Data for this task below:

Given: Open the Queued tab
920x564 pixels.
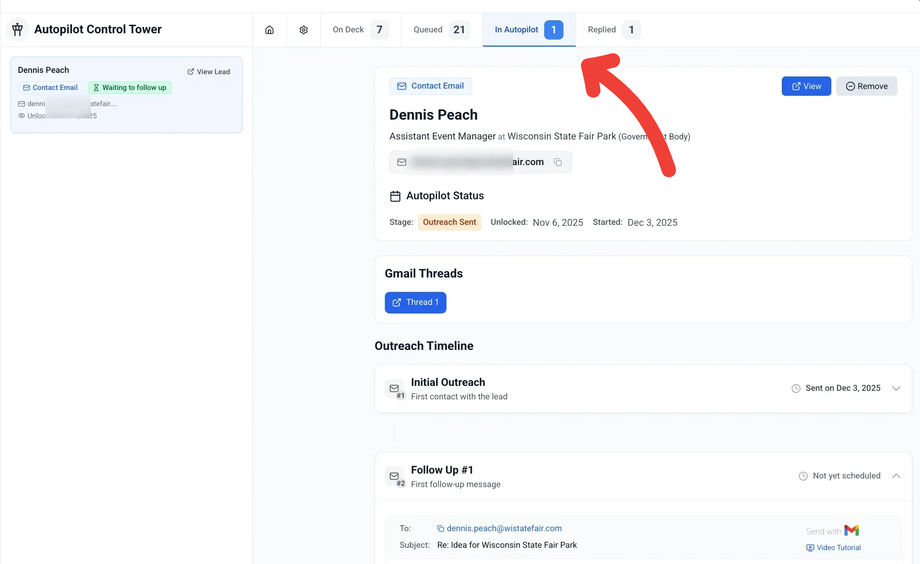Looking at the screenshot, I should [x=440, y=30].
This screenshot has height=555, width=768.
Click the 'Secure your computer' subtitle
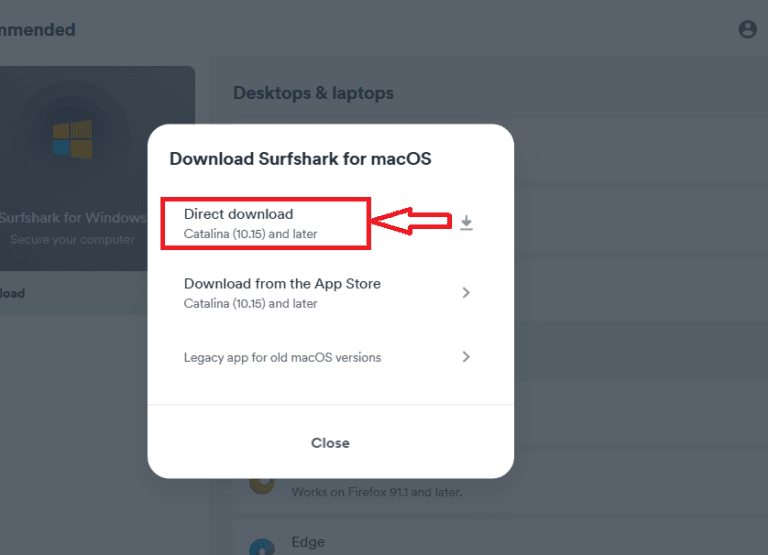[72, 240]
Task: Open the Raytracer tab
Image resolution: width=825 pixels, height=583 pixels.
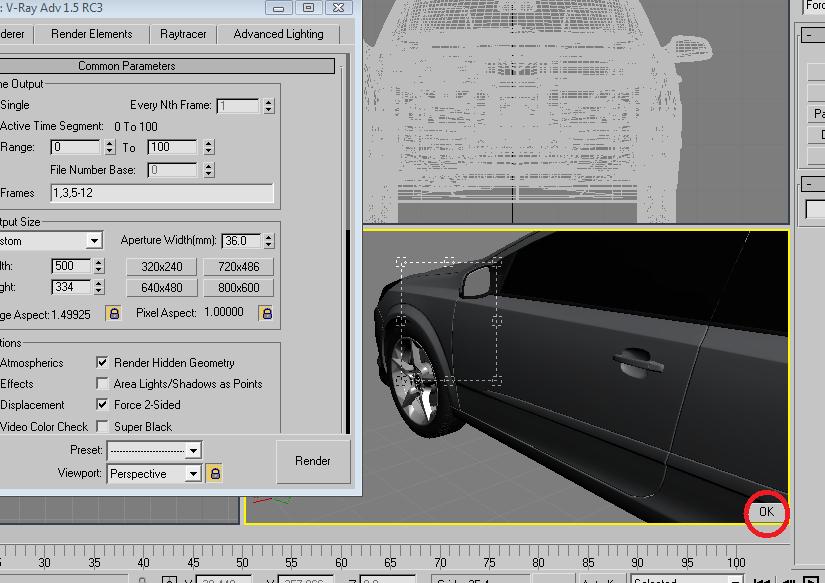Action: tap(183, 34)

End of Data for this task.

= Instructions for the task =
Could the entries above be restated word for word, with the pictures left out?

= The answer =
Given: Open the Queued tab
920x564 pixels.
Looking at the screenshot, I should [x=440, y=30].
This screenshot has height=555, width=768.
Click the 'Secure your computer' subtitle
[72, 240]
Task: Open the Raytracer tab
Image resolution: width=825 pixels, height=583 pixels.
Action: tap(183, 34)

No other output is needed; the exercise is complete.